Política

Lissauer reafirma posição contrária a tributação de grãos

Redação DM

Publicado em 28 de junho de 2016 às 02:34 | Atualizado há 10 anos

O deputado estadual Lissauer Vieira (PSB), presidente da Comissão de Agricultura da Assembleia Legislativa, deve se reunir, em breve, com o governador Marconi Perillo (PSDB) para tratar do decreto nº 8.548/16, que alterou as regras de apuração do Imposto sobre Circulação de Mercadorias e Serviços (ICMS) da soja e do milho. O encontro deveria ter sido realizado na última segunda-feira (20), mas precisou ser adiado por conta da reunião do governador com o presidente em exercício Michel Temer (PMDB), em Brasília. Lissauer aguarda agora uma nova convocação para reunião, quando pretende cobrar o líder tucano a revogação do decreto que, segundo o parlamentar, tem prejudicado produtores de grãos.

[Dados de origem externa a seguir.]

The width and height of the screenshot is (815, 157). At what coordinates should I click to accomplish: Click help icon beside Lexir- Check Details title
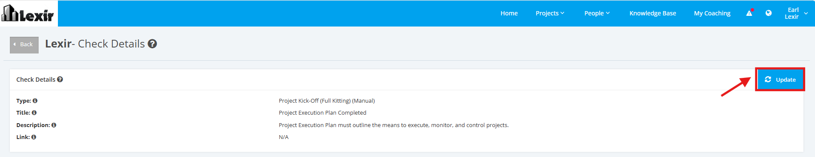152,44
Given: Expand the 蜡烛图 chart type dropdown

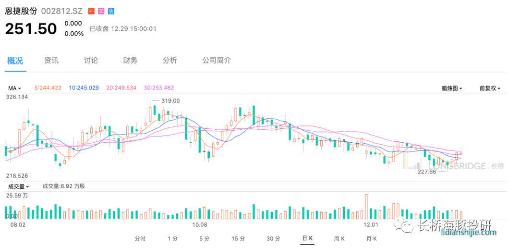Looking at the screenshot, I should click(x=452, y=88).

O deputado vinha dialogando com o governo desde fevereiro, para a anulação da medida que estabelece limites para a exportação de soja e milho de Goiás. O decreto chegou a ser suspenso, mas voltou a ter efeito com a publicação da portaria 126/16-GSF no Diário Oficial, no início de junho. A Secretaria de Fazenda já havia tentado no início do ano taxar o volume de soja e do milho originados no Estado que excedesse o limite de 70% para exportação, mas acabou desistindo devido à repercussão negativa. Segundo Lissauer, os produtores de grãos estão muito insatisfeitos e ensaiam aumentar a pressão no governo estadual com manifestações de repúdio via imprensa, adesivaços e outdoors.

A cobrança de ICMS sobre as exportações de produtos básicos é vedada pela Lei Kandir. Segundo a Aprosoja-GO, a primeira operação de venda fechada entre produtor e a empresa exportadora, que era isenta de ICMS, passa a ser diferida por meio de substituição tributária. Para deixar de recolher ICMS nessa primeira operação, as empresas que comercializam soja e milho terão de solicitar um Termo de Acordo de Regime Especial (TARE) à Secretaria da Fazenda (Sefaz). A obtenção desse documento é vinculada a uma série de requisitos, entre eles o cumprimento da “regra dos 70/30”, que vinha sendo criticada por produtores desde fevereiro.

A regra indica que as empresas podem exportar, sem a cobrança de ICMS, até 70% do volume de soja e milho negociados por elas, mas os 30% restantes devem ser destinados ao consumo e processamento internos. Para Lissauer, que também é produtor de grãos no sudoeste goiano, a decisão tomada em favor das agroindústrias vai ocasionar desequilíbrios no mercado, trazendo prejuízos ao setor agropecuário e, consequentemente, para a economia do Estado. “Não podemos aceitar pagar o pato mais uma vez. Esse prejuízo pode gerar uma perigosa reação em cadeia”, diz o parlamentar.

O principal argumento utilizado pelos produtores contrários ao decreto e que já foi apresentado à secretária da Fazenda, Ana Carla Abrão, é o de que a cobrança de ICMS sobre as exportações de produtos básicos é vedada pela Lei Kandir, editada em 1996, que isenta do tributo ICMS os produtos e serviços destinados à exportação. A lei pega emprestado o nome de seu autor, o ex-deputado federal Antônio Kandir. Marconi Perillo teria admitido rever a taxação, mas defende que o governo federal reveja a Lei Kandir, a fim de ressarcir os prejuízos que o Estado tem com a isenção.

Em nota, o presidente da Aprosoja-GO, Bartolomeu Braz Pereira, disse que a decisão favorece as agroindústrias locais e causa um desequilíbrio no mercado, com prejuízos ao setor agropecuário. “Fica clara a intenção de se criar uma reserva de mercado, que vai achatar os preços dos produtos agrícolas. Essa decisão vai causar conflitos da classe produtora com o governo e a indústria local”, afirmou Pereira. Para estabelecer essa reserva de mercado em favor das agroindústrias, o governo estadual alega que as exportações goianas de soja e milho geram escassez de matéria-prima para o processamento interno.

Lissauer Vieira tem sido o porta-voz dos produtores de grãos junto ao governo. Por isso, a pressa em receber um posicionamento do governo estadual. “Sou o representante deles e não posso deixar de insistir que a permanência desse decreto vai prejudicar o produtor”, sustenta. A Federação da Agricultura e Pecuária de Goiás (Faeg) defende a criação de um fundo que destine parte dos recursos para o governo do Estado, suspendendo a cobrança do ICMS sobre o excedente de exportação de soja e milho. A Aprosoja Brasil prepara uma ação para ingressar no Supremo Tribunal Federal (STF), questionando a constitucionalidade dessas tributações que incidem sobre exportações de grãos.